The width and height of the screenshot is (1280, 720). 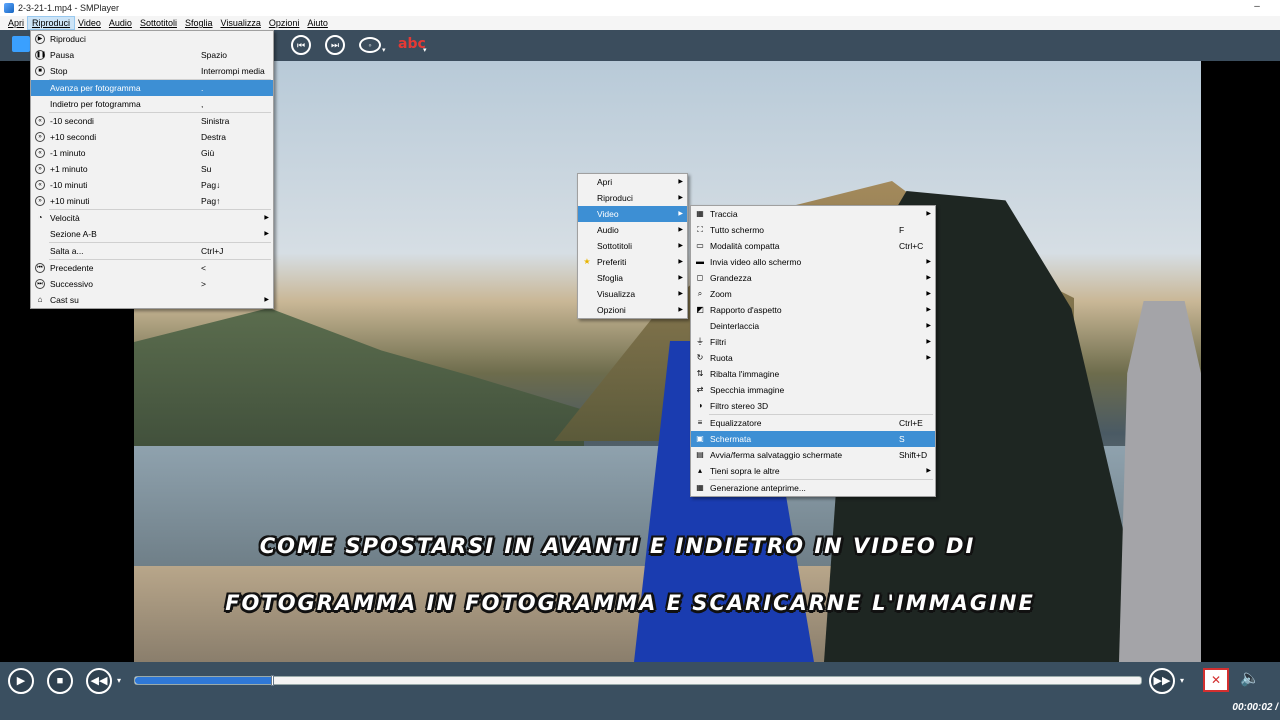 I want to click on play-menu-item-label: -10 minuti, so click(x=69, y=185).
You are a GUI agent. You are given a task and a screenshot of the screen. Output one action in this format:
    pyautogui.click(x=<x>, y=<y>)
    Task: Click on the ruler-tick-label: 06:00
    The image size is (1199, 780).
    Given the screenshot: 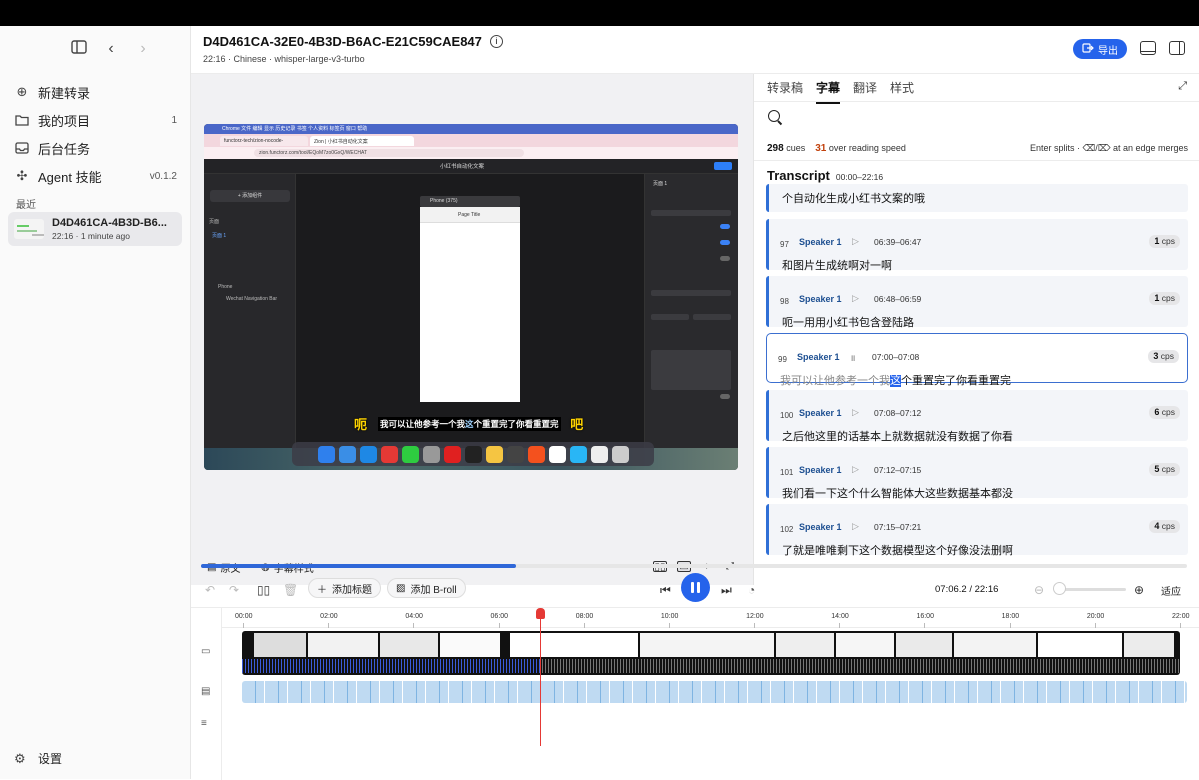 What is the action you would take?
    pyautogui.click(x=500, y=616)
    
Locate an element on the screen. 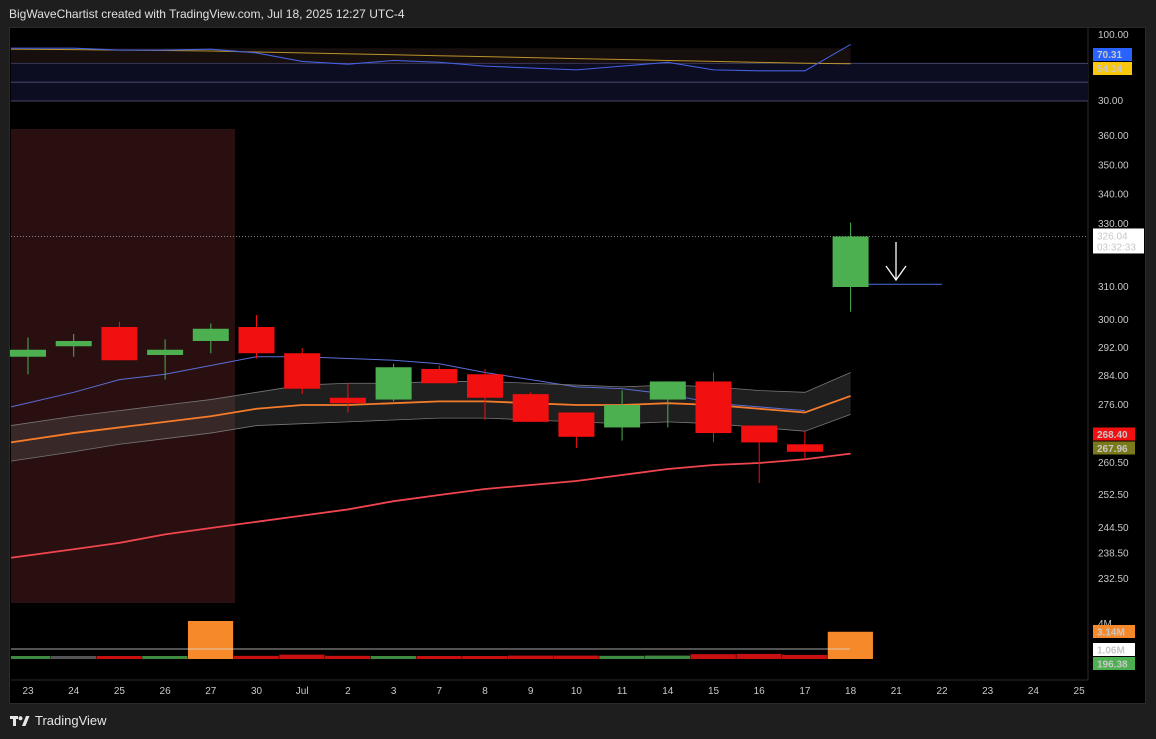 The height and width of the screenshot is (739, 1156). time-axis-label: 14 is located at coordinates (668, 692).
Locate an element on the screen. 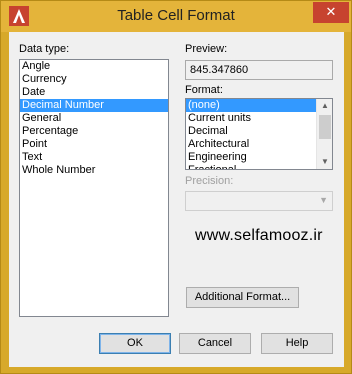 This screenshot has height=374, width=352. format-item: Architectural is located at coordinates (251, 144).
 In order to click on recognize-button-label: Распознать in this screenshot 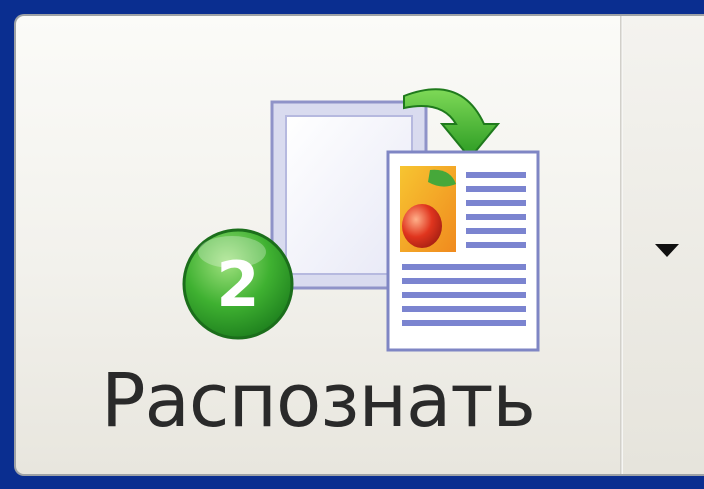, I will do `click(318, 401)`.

■ PROBLEM
Return the rows from the line containing "You are a GUI" down to the line containing "The image size is (1199, 780).", both included, copying each line without any change.

■ WORKED SOLUTION
You are a GUI agent. You are given a task and a screenshot of the screen. Output one action in this format:
    pyautogui.click(x=<x>, y=<y>)
    Task: Click on the ruler-tick-label: 06:00
    The image size is (1199, 780).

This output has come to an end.